Task item =>
Please transcribe the following records in full, exactly as given.

Stored data:
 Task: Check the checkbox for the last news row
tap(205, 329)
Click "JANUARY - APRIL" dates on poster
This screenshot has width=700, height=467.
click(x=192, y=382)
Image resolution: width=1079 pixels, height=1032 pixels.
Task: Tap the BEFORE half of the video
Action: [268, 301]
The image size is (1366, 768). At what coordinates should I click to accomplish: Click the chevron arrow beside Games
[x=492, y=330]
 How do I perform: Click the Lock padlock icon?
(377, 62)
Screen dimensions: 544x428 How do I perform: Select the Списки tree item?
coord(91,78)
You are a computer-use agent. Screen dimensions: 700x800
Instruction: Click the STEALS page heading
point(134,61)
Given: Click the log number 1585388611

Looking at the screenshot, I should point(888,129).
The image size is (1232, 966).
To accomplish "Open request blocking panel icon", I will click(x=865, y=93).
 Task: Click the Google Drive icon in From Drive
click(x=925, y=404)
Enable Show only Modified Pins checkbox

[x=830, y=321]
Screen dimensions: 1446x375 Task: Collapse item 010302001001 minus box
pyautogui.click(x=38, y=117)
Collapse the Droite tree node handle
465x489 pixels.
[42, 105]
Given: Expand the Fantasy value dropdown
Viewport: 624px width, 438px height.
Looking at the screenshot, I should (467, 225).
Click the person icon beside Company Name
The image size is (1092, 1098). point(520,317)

Solution to this task =>
 Task: Check the checkbox for the last news row
tap(205, 329)
Click "JANUARY - APRIL" dates on poster
This screenshot has width=700, height=467.
click(x=192, y=382)
Image resolution: width=1079 pixels, height=1032 pixels.
Task: Tap the BEFORE half of the video
Action: [268, 301]
The image size is (1366, 768). At what coordinates should I click to accomplish: Click the chevron arrow beside Games
[x=492, y=330]
 How do I perform: Click the Lock padlock icon?
(377, 62)
Screen dimensions: 544x428 How do I perform: Select the Списки tree item?
coord(91,78)
You are a computer-use agent. Screen dimensions: 700x800
Instruction: Click the STEALS page heading
point(134,61)
Given: Click the log number 1585388611

Looking at the screenshot, I should point(888,129).
The image size is (1232, 966).
To accomplish "Open request blocking panel icon", I will click(x=865, y=93).
 Task: Click the Google Drive icon in From Drive
click(x=925, y=404)
Enable Show only Modified Pins checkbox

[x=830, y=321]
Screen dimensions: 1446x375 Task: Collapse item 010302001001 minus box
pyautogui.click(x=38, y=117)
Collapse the Droite tree node handle
465x489 pixels.
[42, 105]
Given: Expand the Fantasy value dropdown
Viewport: 624px width, 438px height.
Looking at the screenshot, I should (467, 225).
Click the person icon beside Company Name
The image size is (1092, 1098). point(520,317)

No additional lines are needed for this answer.